◆ EXERCISE GOAL
Reproduce the following records line for line, with nothing changed.

○ ○ ○ ○

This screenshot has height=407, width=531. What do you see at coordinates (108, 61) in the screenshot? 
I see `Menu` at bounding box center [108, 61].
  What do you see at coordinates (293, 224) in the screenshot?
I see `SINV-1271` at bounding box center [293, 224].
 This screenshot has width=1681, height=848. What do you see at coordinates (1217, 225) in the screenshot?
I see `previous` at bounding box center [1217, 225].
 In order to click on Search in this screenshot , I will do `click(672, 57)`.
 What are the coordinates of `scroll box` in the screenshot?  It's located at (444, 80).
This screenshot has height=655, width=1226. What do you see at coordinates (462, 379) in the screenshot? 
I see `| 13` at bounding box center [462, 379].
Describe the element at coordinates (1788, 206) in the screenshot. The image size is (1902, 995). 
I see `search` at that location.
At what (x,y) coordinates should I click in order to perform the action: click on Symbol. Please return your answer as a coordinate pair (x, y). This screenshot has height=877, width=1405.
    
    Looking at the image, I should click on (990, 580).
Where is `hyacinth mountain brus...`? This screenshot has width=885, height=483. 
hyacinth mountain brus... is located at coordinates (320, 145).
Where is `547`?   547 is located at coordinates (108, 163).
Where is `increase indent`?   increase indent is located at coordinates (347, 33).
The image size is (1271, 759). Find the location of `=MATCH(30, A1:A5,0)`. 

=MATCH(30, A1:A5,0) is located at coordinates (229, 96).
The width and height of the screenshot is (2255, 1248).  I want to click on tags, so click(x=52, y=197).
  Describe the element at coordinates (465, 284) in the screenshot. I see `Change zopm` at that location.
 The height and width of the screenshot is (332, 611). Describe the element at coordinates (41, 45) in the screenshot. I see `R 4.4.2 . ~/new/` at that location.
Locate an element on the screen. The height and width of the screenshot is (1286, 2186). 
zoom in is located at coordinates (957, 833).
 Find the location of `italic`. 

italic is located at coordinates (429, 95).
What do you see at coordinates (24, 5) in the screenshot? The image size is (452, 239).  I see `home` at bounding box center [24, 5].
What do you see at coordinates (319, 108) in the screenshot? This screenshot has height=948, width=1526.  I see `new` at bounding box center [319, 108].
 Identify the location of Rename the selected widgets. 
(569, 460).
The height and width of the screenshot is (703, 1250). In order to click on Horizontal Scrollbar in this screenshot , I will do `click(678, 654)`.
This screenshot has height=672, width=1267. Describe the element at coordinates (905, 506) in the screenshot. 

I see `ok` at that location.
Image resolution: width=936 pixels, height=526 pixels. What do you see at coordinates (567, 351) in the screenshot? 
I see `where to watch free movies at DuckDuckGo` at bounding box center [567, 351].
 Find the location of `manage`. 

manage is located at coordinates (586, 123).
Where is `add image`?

○ ○ ○ ○

◆ PROBLEM SOLUTION
This screenshot has height=407, width=531. What do you see at coordinates (108, 61) in the screenshot? 
I see `Menu` at bounding box center [108, 61].
  What do you see at coordinates (293, 224) in the screenshot?
I see `SINV-1271` at bounding box center [293, 224].
 This screenshot has width=1681, height=848. What do you see at coordinates (1217, 225) in the screenshot?
I see `previous` at bounding box center [1217, 225].
 In order to click on Search in this screenshot , I will do `click(672, 57)`.
 What are the coordinates of `scroll box` in the screenshot?  It's located at (444, 80).
This screenshot has height=655, width=1226. What do you see at coordinates (462, 379) in the screenshot? 
I see `| 13` at bounding box center [462, 379].
Describe the element at coordinates (1788, 206) in the screenshot. The image size is (1902, 995). 
I see `search` at that location.
At what (x,y) coordinates should I click in order to perform the action: click on Symbol. Please return your answer as a coordinate pair (x, y). This screenshot has height=877, width=1405.
    
    Looking at the image, I should click on (990, 580).
Where is `hyacinth mountain brus...`? This screenshot has width=885, height=483. 
hyacinth mountain brus... is located at coordinates (320, 145).
Where is `547`?   547 is located at coordinates (108, 163).
Where is `increase indent`?   increase indent is located at coordinates (347, 33).
The image size is (1271, 759). Find the location of `=MATCH(30, A1:A5,0)`. 

=MATCH(30, A1:A5,0) is located at coordinates (229, 96).
The width and height of the screenshot is (2255, 1248).  I want to click on tags, so click(x=52, y=197).
  Describe the element at coordinates (465, 284) in the screenshot. I see `Change zopm` at that location.
 The height and width of the screenshot is (332, 611). Describe the element at coordinates (41, 45) in the screenshot. I see `R 4.4.2 . ~/new/` at that location.
Locate an element on the screen. The height and width of the screenshot is (1286, 2186). 
zoom in is located at coordinates (957, 833).
 Find the location of `italic`. 

italic is located at coordinates (429, 95).
What do you see at coordinates (24, 5) in the screenshot? The image size is (452, 239).  I see `home` at bounding box center [24, 5].
What do you see at coordinates (319, 108) in the screenshot? This screenshot has height=948, width=1526.  I see `new` at bounding box center [319, 108].
 Identify the location of Rename the selected widgets. 
(569, 460).
The height and width of the screenshot is (703, 1250). In order to click on Horizontal Scrollbar in this screenshot , I will do `click(678, 654)`.
This screenshot has height=672, width=1267. Describe the element at coordinates (905, 506) in the screenshot. 

I see `ok` at that location.
Image resolution: width=936 pixels, height=526 pixels. What do you see at coordinates (567, 351) in the screenshot? 
I see `where to watch free movies at DuckDuckGo` at bounding box center [567, 351].
 Find the location of `manage`. 

manage is located at coordinates (586, 123).
Where is `add image`?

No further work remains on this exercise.